La radio associative francilienne a été sommée de payer à TDF, son diffuseur avant le 28 février une dette de 11 000 euros.
Aligre FM emploie huit salariés dont cinq techniciens, son fonctionnement repose principalement sur les quatre-vingt bénévoles.
Depuis l’augmentation des coûts de diffusion, un quart de son budget, soit 20 000 euros par an est destiné à Télédiffusion de France, ce tarif est identique pour les radios associatives et commerciales.
Petite précision, les radios parisiennes n’ont que trois moyens pour diffuser leur programme : TDF qui a perdu sa mission de service public en 2004 avec la fin du monopole et dont les capitaux sont devenus majoritairement privés avec le retrait de France Télécom, Towercast qui est une filiale de NRJ ou l’autodiffusion.
Aligre FM fait partie de ces radios associatives qui ne diffusent pas de publicité, elle se contente de quelques partenariats et de subventions d’organismes européens ou étatiques.
Suite à la menace d’une fermeture le 28 février 2006, elle a lancé une campagne de soutien et demandé de l’aide à la mairie de Paris et au Conseil régional d’Ile de France par l’intermédiaire du député socialiste Patrick Bloche. Ce à quoi a répondu la mairie : « A l’exception de Radio Campus Paris, une radio étudiante, nous ne subventionnons aucun média quel qu’il soit, fût-il destiné à une audience parisienne ». Le Conseil régional quant à lui n’a toujours pas crée de programme-cadre destiné aux radios et télévisions locales, seules quelques aides distribuées sur des projets précis.
Aligre FM dénonce une « grave atteinte à la liberté de la presse » et s’insurge que « TDF semble plus soucieuse de satisfaire ses actionnaires par une politique de rentabilité exacerbée que de contribuer à l’équilibre du paysage audiovisuel français, si indispensable pourtant à toute démocratie de ce nom ».
La disparition de Aligre FM dite « radio apolitique à vocation sociale et culturelle » selon l’un de ses animateurs bénévoles serait une véritable catastrophe pour ses 50 000 auditeurs, ce serait « une atteinte à la démocratie » selon Philippe Vannini, directeur de la station.
Début mars, le Conseil régional d’Ile de France a accordé une subvention de 4 000 euros à la station et TDF a accepté un échéancier pour sa dette de 11 000 euros.
La radio s’est donc sortie d’affaire pour cette fois.

EXTRAIT DE DONNÉES:
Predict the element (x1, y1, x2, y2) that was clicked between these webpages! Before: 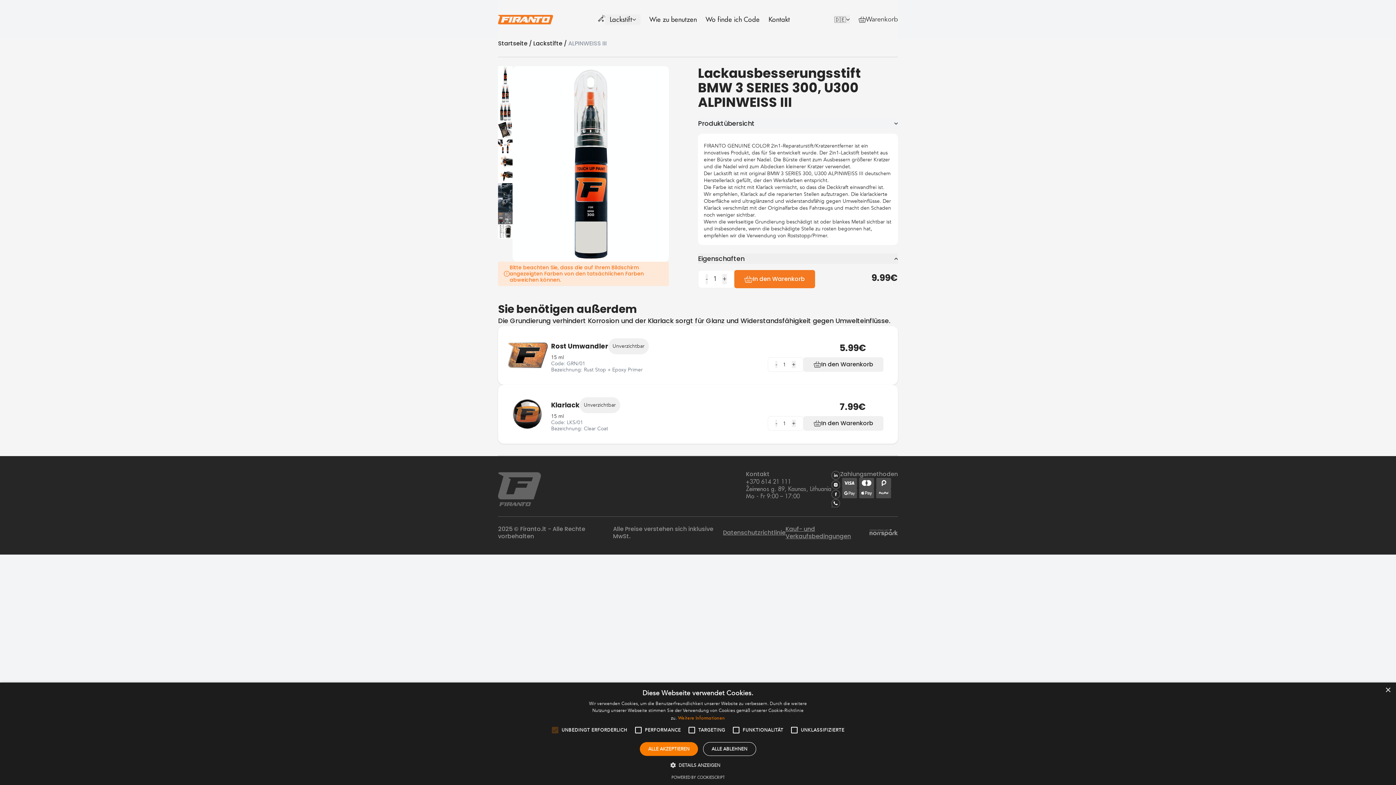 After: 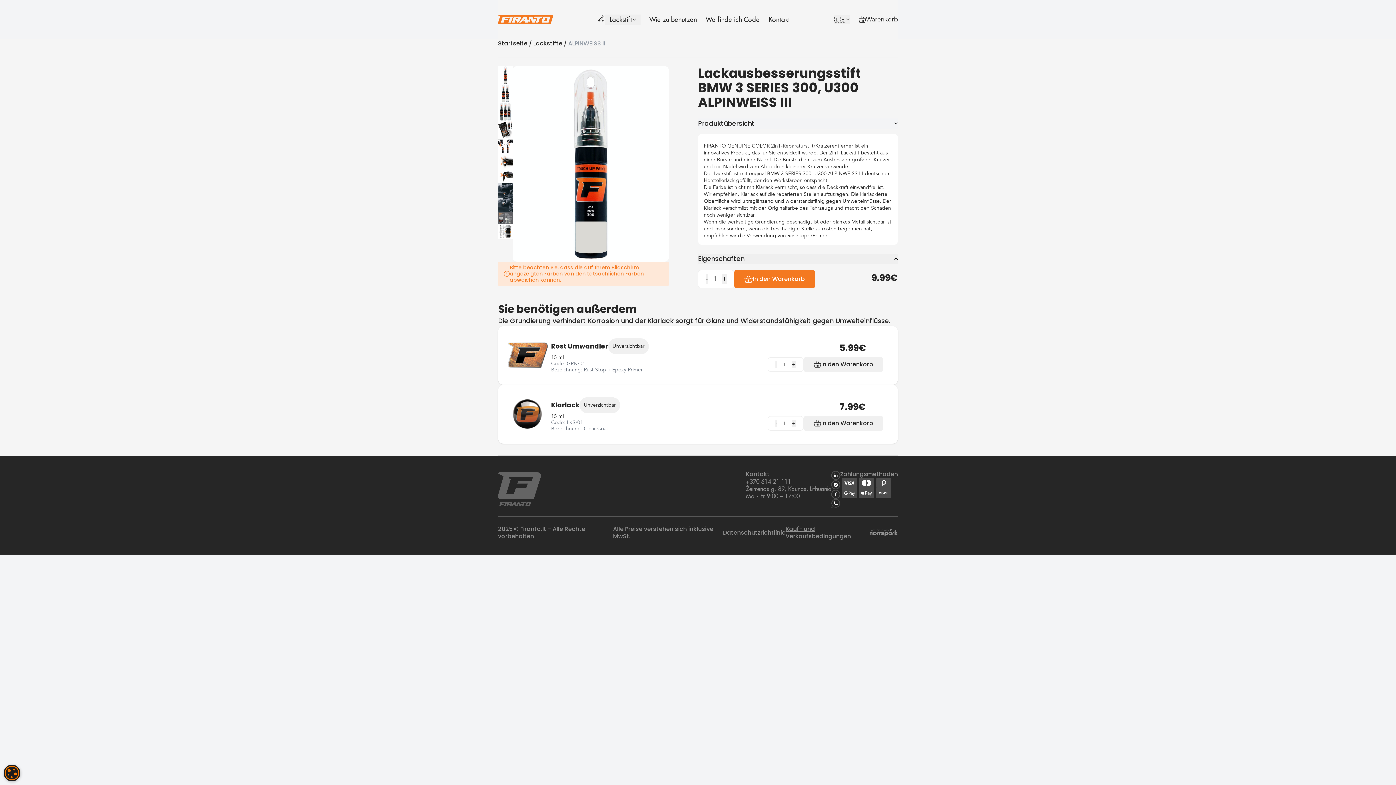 Action: label: Close bbox: (1385, 688, 1390, 693)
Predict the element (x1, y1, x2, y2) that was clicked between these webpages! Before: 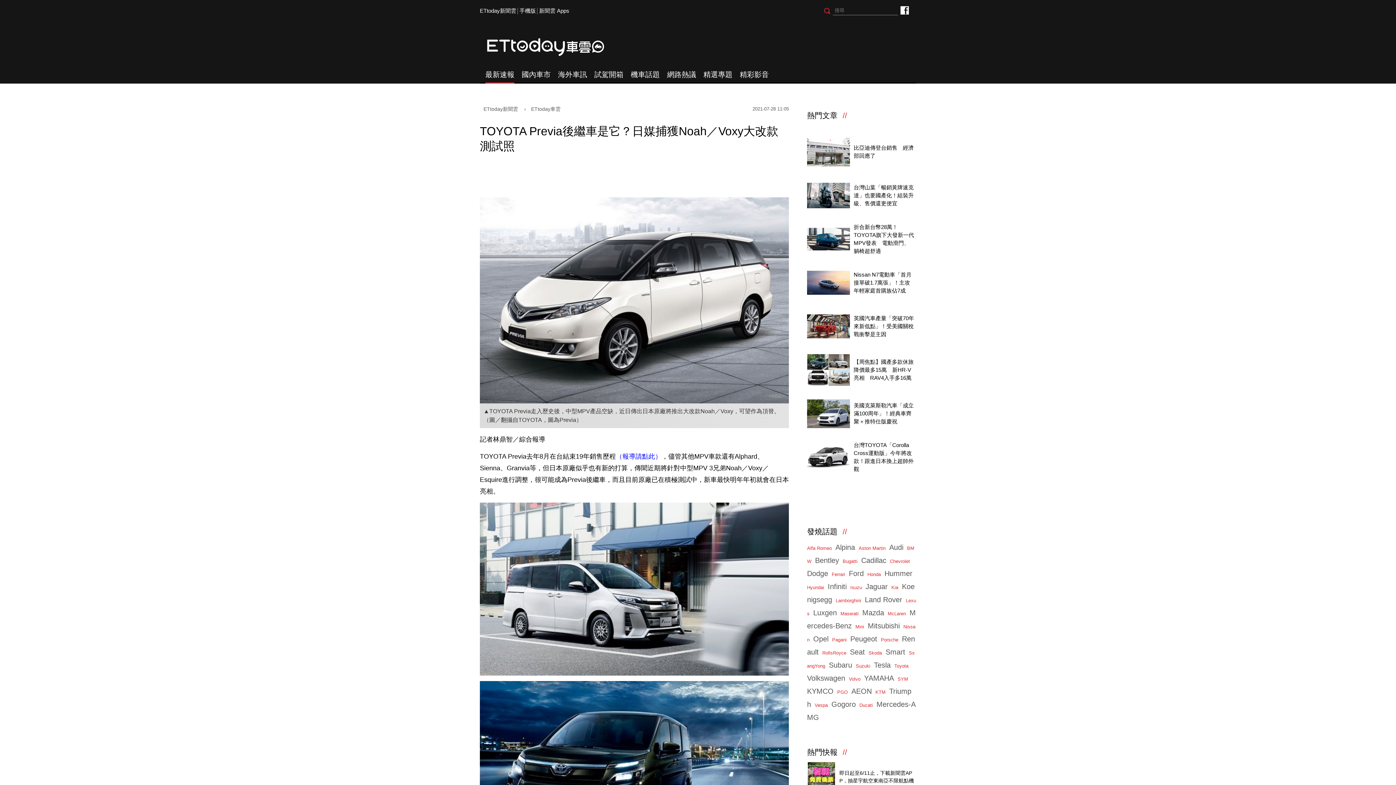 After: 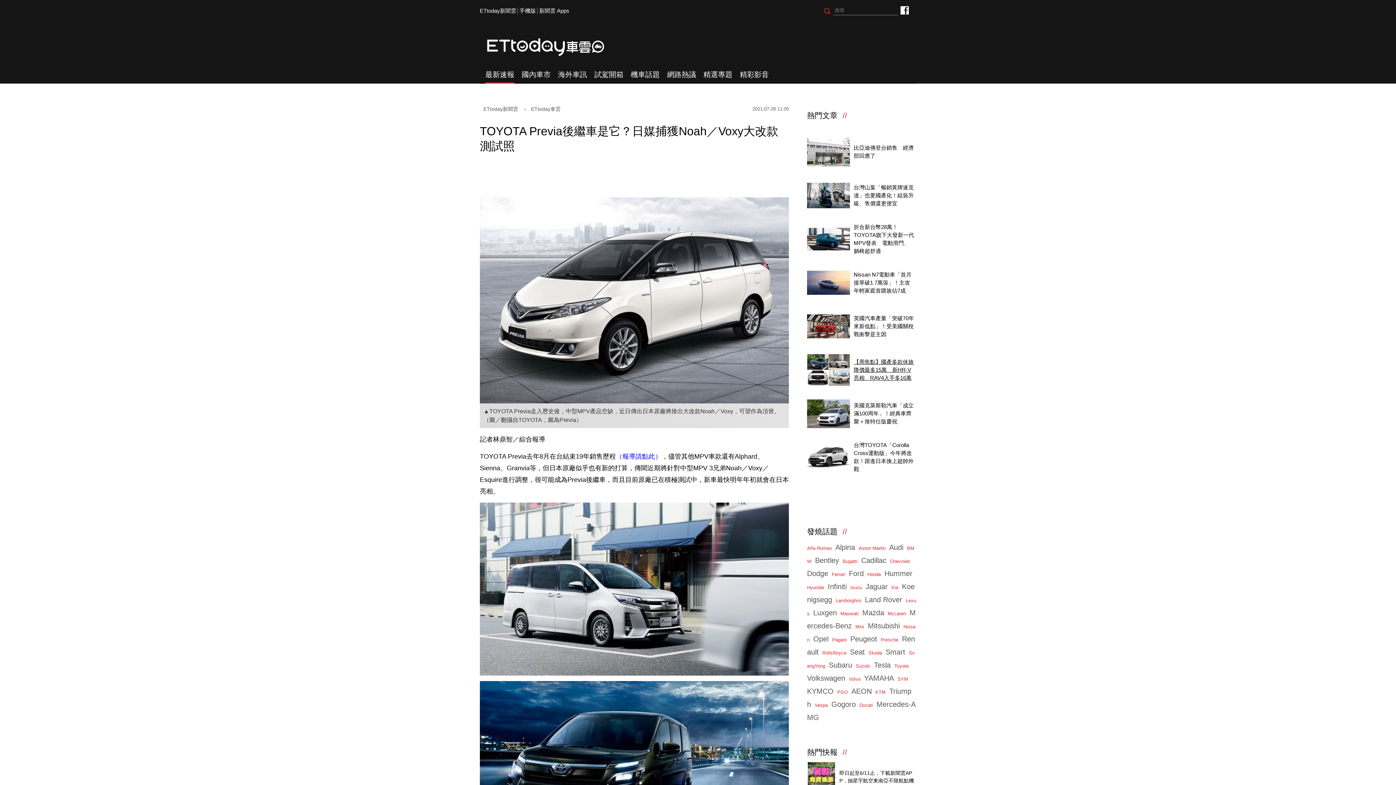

TRAVAIL DEMANDÉ:
A: Reproduisez le passage cité en commençant par « Petite précision, les » et en poursuivant jusqu'à « NRJ ou l’autodiffusion. ».
B: Répondez à ces questions d'après le passage cité :
(i) Sur combien de bénévoles repose principalement le fonctionnement d'Aligre FM ?
(ii) Combien d'auditeurs la station compte-t-elle ?
(iii) Quelle subvention le Conseil régional d'Ile de France a-t-il accordée à la station début mars ?
Le matériel n'a aucune utilité ici.

CORRIGÉ DES EXERCICES:
A:
Petite précision, les radios parisiennes n’ont que trois moyens pour diffuser leur programme : TDF qui a perdu sa mission de service public en 2004 avec la fin du monopole et dont les capitaux sont devenus majoritairement privés avec le retrait de France Télécom, Towercast qui est une filiale de NRJ ou l’autodiffusion.

B:
(i) Quatre-vingts bénévoles.
(ii) 50 000 auditeurs.
(iii) 4 000 euros.